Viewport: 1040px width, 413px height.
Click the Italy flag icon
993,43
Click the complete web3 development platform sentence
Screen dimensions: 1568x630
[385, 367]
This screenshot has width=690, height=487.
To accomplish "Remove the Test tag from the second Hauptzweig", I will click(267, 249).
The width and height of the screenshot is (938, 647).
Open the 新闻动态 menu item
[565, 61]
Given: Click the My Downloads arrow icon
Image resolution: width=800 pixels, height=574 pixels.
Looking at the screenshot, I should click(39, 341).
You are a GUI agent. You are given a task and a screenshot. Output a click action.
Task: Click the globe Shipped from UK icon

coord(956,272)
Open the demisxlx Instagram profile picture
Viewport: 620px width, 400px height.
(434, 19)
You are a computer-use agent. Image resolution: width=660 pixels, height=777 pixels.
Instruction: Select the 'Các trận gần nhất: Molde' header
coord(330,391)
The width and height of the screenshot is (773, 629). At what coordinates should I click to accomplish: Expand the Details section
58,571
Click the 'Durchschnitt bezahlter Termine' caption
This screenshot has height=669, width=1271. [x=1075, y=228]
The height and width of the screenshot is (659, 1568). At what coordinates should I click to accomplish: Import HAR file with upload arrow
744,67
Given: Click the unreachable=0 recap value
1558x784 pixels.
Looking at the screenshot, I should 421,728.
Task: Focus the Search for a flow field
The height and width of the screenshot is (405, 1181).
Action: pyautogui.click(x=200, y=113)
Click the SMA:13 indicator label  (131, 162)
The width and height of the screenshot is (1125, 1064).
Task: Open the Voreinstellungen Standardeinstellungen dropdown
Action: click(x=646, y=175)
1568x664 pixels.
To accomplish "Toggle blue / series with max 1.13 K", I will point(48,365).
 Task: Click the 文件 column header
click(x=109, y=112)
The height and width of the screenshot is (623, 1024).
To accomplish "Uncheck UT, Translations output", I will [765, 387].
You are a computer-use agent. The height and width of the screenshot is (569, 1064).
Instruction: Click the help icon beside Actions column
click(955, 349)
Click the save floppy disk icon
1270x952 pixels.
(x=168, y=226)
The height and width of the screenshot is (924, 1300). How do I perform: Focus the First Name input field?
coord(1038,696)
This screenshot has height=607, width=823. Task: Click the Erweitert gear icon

## [TRY IT]
Reproduce the records above in full, without altering a single character.

## [TASK OUTPUT]
Viewport: 1040px width, 413px height.
Click the Italy flag icon
993,43
Click the complete web3 development platform sentence
Screen dimensions: 1568x630
[385, 367]
This screenshot has width=690, height=487.
To accomplish "Remove the Test tag from the second Hauptzweig", I will click(267, 249).
The width and height of the screenshot is (938, 647).
Open the 新闻动态 menu item
[565, 61]
Given: Click the My Downloads arrow icon
Image resolution: width=800 pixels, height=574 pixels.
Looking at the screenshot, I should click(39, 341).
You are a GUI agent. You are given a task and a screenshot. Output a click action.
Task: Click the globe Shipped from UK icon

coord(956,272)
Open the demisxlx Instagram profile picture
Viewport: 620px width, 400px height.
(434, 19)
You are a computer-use agent. Image resolution: width=660 pixels, height=777 pixels.
Instruction: Select the 'Các trận gần nhất: Molde' header
coord(330,391)
The width and height of the screenshot is (773, 629). At what coordinates should I click to accomplish: Expand the Details section
58,571
Click the 'Durchschnitt bezahlter Termine' caption
This screenshot has height=669, width=1271. [x=1075, y=228]
The height and width of the screenshot is (659, 1568). At what coordinates should I click to accomplish: Import HAR file with upload arrow
744,67
Given: Click the unreachable=0 recap value
1558x784 pixels.
Looking at the screenshot, I should 421,728.
Task: Focus the Search for a flow field
The height and width of the screenshot is (405, 1181).
Action: pyautogui.click(x=200, y=113)
Click the SMA:13 indicator label  (131, 162)
The width and height of the screenshot is (1125, 1064).
Task: Open the Voreinstellungen Standardeinstellungen dropdown
Action: click(x=646, y=175)
1568x664 pixels.
To accomplish "Toggle blue / series with max 1.13 K", I will point(48,365).
 Task: Click the 文件 column header
click(x=109, y=112)
The height and width of the screenshot is (623, 1024).
To accomplish "Uncheck UT, Translations output", I will [765, 387].
You are a computer-use agent. The height and width of the screenshot is (569, 1064).
Instruction: Click the help icon beside Actions column
click(955, 349)
Click the save floppy disk icon
1270x952 pixels.
(x=168, y=226)
The height and width of the screenshot is (924, 1300). How do I perform: Focus the First Name input field?
coord(1038,696)
This screenshot has height=607, width=823. Task: Click the Erweitert gear icon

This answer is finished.